Langkah Sua berubah menjadi lari-lari kecil ketika sampai di halaman depan. Menyetir urusan gampang bagi Sua. Sejujurnya ia sudah bisa menyetir sejak kelas dua SMA. Saat itu seorang teman Yoon yang keturunan Jepang dan Korea yang mengajari Sua. Dan hal itu sepenuhnya dilakukan karena iseng saja. Ngomong-ngomong, Sua juga sudah melupakan nama teman Yoon itu.
Butuh waktu lima belas menit untuk sampai kembali di rumah. Sua suka ngebut. Dan lagi-lagi itu bukan masalah selama Mom tidak tahu. Akan jadi masalah jika Mom tahu ia bisa menyetir. Sua nyengir. Tidak bisa membayangkan bagaimana terkejutnya Mom jika tahu.
Masih dengan langkah cepat Sua melintasi ruangan menuju dapur. Ia gugup sekali. Bolak balik memelototi ponsel, menyiagakan diri agar tidak membuat kesalahan sedikit pun.
Rasanya berjam-jam lamanya Sua habiskan hanya untuk memasak bubur.
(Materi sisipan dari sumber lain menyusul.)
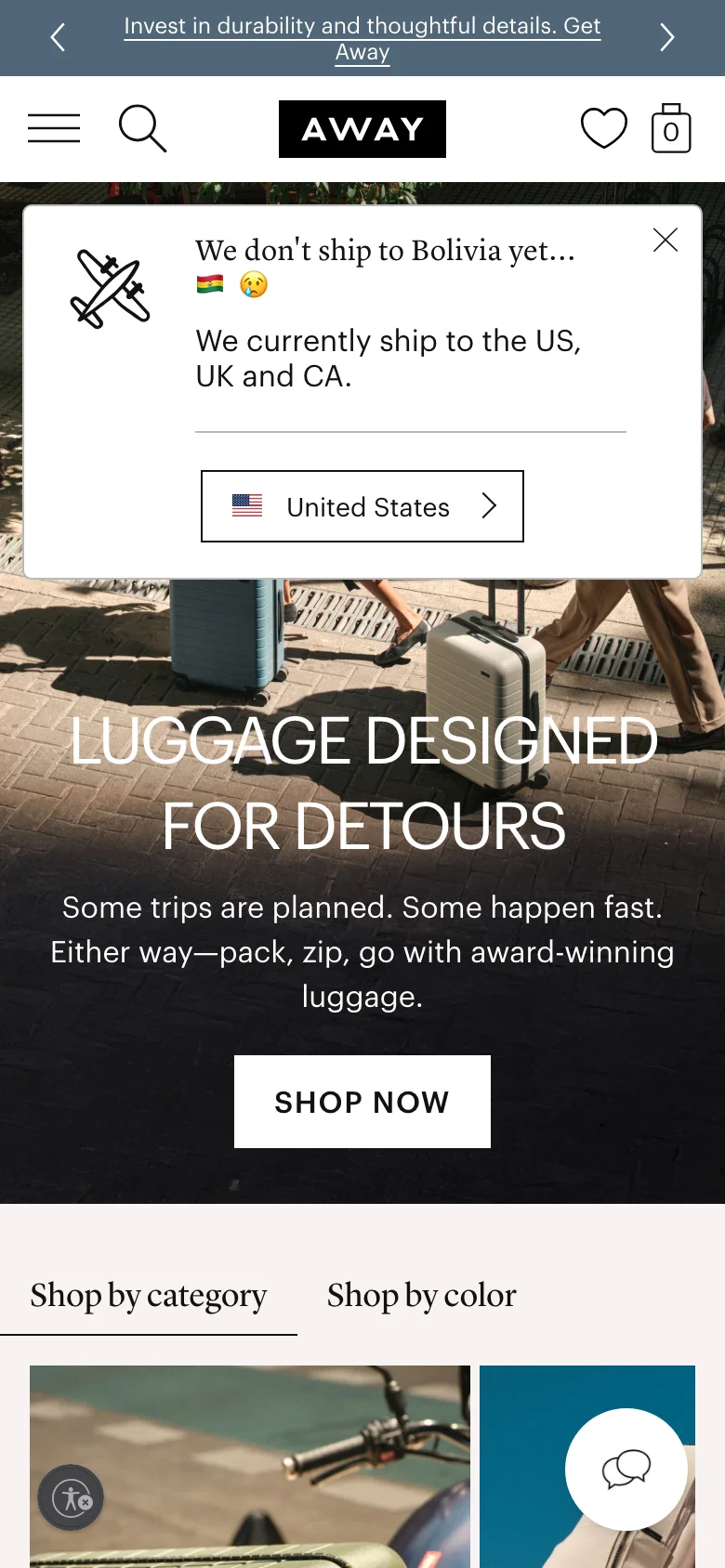The height and width of the screenshot is (1568, 725).
Task: Open the accessibility options icon
Action: [71, 1497]
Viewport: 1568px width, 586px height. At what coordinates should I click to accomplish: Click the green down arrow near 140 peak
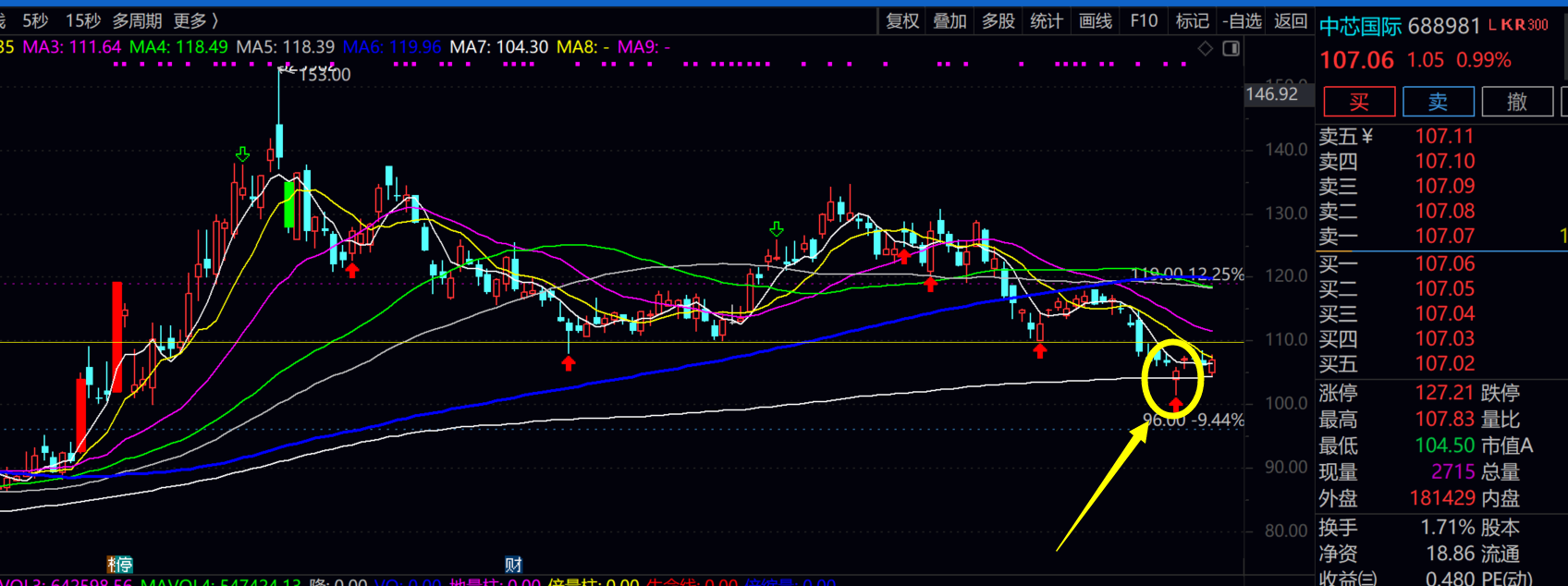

Ia memandang hasil karyanya yang kini tersaji di mangkuk di atas nampan. Ia juga membawa sebotol air mineral dan meletakkan obat yang ia beli di sisinya.
Sua mengatur napas sekali lagi. Merentangkan tangan ke samping dan ke depan seperti sedang pemanasan, lalu mencengkeram ujung-ujung nampan dengan hati-hati. Ia bersyukur karena melewati semua ini dengan cukup baik. Ia tidak sepanik Mom saat Sua demam.
Susah payah Sua berusaha membuka pintu. Ketika akhirnya berhasil ia sadar benar menahan napas. Han masih meringkuk di ranjang. Membuat Sua lega sekaligus kecewa. Ia berjinjit melintasi ruangan dan meletakkan nampan di meja. Memandang tubuh Han yang memunggunginya sesaat. Sua melipat sebelah tangannya di samping tubuh dan sebelah tangannya yang lain mengetuk-ngetuk dagu. Kemudian ia memandang sekeliling dan menemukan beberapa memo di meja di ujung ruangan. Lagi-lagi ia berjinjit. Mengambil sebuah pulpen dalam gelas di mana segala sesuatu seperti pensil dan gunting berada. Cukup lama memikirkan pesan apa yang tepat untuk di sampaikan. Namun pada akhirnya memutuskan untuk menulis. "Minum obatmu, Han" saja.
Hati-hati Sua meletakkan memo itu di nampan. Bertekad untuk tak memandang Han lagi dan menghambur pergi. Setidaknya ia tahu Han tak cukup bodoh untuk minum obat tanpa makan terlebih dahulu.